Structure within the cytoplasm of male germ cells

In cellular biology, a chromatoid body is a dense structure in the cytoplasm of male germ cells. It is composed mainly of RNA and RNA-binding proteins and is thus a type of RNP granule. Chromatoid body-like granules first appear in spermatocytes and condense into a single granule in round spermatids. The structure disappears again when spermatids start to elongate. The chromatoid body is crucial for spermatogenesis, but its exact role in the process is not known. Following significant strides in the understanding of small non-coding RNA mediated gene regulation and Piwi-interacting RNA (piRNA) and their roles in germline development, the function of chromatoid bodies (CBs) has been somewhat elucidated. However, due to similarities with RNP granules found in somatic cells – such as stress granules and processing bodies – chromatoid body is thought to be involved in post-transcriptional regulation of gene expression. Postmeiotic germ cell differentiation induces the accumulation of piRNAs and proteins of piRNA machinery along with several distinct RNA regulator proteins. Although evidence suggests CB involvement in mRNA regulation and small RNA mediated gene regulation, the mechanism of action remains obscure.

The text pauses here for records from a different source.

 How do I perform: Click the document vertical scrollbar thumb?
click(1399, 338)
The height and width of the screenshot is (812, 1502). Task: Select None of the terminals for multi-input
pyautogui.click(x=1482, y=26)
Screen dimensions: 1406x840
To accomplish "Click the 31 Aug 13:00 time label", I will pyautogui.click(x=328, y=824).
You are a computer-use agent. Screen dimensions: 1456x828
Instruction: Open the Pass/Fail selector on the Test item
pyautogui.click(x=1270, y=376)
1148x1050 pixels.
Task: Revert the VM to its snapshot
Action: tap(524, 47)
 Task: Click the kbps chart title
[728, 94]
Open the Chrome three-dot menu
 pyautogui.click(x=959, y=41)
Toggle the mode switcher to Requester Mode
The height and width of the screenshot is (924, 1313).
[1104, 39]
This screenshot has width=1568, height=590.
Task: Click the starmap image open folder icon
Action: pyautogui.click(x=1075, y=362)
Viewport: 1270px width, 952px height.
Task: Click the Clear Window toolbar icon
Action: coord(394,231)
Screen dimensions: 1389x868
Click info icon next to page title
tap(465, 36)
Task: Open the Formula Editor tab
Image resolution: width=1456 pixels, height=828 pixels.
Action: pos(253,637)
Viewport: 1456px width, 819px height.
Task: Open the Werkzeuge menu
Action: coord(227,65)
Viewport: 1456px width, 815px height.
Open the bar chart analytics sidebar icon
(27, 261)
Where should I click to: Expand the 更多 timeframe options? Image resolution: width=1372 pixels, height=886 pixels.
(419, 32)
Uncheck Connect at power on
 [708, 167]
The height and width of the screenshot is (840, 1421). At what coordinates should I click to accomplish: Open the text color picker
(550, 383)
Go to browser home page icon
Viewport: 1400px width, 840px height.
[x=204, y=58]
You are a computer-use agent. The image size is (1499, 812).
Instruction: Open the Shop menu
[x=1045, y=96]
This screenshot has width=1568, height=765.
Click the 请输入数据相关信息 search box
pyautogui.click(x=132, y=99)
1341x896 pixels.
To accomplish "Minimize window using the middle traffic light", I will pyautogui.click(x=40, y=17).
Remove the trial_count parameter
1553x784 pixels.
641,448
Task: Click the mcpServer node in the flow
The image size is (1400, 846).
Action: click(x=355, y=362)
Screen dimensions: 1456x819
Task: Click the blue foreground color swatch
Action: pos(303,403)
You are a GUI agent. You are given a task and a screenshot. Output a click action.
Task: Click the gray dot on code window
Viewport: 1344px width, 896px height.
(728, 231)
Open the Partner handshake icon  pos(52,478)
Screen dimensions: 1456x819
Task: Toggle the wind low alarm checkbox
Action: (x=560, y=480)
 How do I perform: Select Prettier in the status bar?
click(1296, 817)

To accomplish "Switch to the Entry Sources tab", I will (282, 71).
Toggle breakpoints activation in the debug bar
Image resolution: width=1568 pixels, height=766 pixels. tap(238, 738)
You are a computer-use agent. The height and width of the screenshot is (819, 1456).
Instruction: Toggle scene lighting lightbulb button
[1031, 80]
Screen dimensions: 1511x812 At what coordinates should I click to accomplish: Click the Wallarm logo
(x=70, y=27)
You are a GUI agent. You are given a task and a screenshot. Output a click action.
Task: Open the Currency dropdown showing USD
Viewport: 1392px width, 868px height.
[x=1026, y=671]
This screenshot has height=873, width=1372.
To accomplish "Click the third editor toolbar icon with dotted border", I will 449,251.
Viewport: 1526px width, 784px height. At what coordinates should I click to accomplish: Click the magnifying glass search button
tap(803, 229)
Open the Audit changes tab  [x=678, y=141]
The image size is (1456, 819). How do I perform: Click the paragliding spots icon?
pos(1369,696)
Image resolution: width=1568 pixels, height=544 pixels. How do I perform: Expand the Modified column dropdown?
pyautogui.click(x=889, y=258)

Mammalian male germ cells are characterized by distinct RNA- and protein-rich cytoplasmic domains clearly observed by electron microscopy and occasionally visible in light microscopy. These non-membranous structures are called germinal granules, germline granules, or germ granules, or Nuage (meaning "cloud", in French) because of their amorphous cloud-like appearance.

In late pachytene spermatocytes, a kind of Nuage appears to be associated with the nuclear envelope and intermingled with small vesicles, but not associated with mitochondria, and it is believed to provide precursor material for the CB. By the late diplotene stage, prominent germ granule structures are disintegrated, but in secondary spermatocytes, the CB-like material aggregates again into large (0.5 mm) dense bodies. After meiosis in step 1 round spermatids, these dense bodies aggregate and form one single big granule per cell, which is commonly called the CB.

== History ==
Due to its big size and distinct characteristics, the CB was first described as early as 1876, when von Brunn, who observed it in early rat spermatids, referred to it as "Protoplasmaanhäufungen". Benda (1891) observed similar cytoplasmic granules in the spermatocytes of guinea pig and called them "chromatoide Nebenkörper". Regaud (1901) described the rat spermatogenesis in detail, called these cytoplasmic granules "corpus chromatoides" (chromatoid bodies). The name CB derives from the fact that this cytoplasmic granule is strongly stained by basic dyes similarly to chromosomes and nucleoli.

== Formation ==
In step 7 round spermatids, the CB starts decreasing in size, and its degradation proceeds in the course of spermatid elongation. During steps 7–8 the CB also starts moving towards the basis of the flagellum. In elongating spermatids, the CB dissociates into two different structures: a ring around the basis of the flagellum and a dense sphere. This functional transformation of the CB requires testis-specific serine/ threonine kinases TSSK1 and TSSK2 that specifically localize in the late form of the CB. The ring migrates to the caudal end of the developing middle piece of the flagellum, moving in front of the mitochondria that are engaged in mitochondrial sheath morphogenesis. The dense sphere is instead discarded with most of the cytoplasm in the residual body. In step 16 elongating spermatids, the characteristic structure of the CB is no longer visible.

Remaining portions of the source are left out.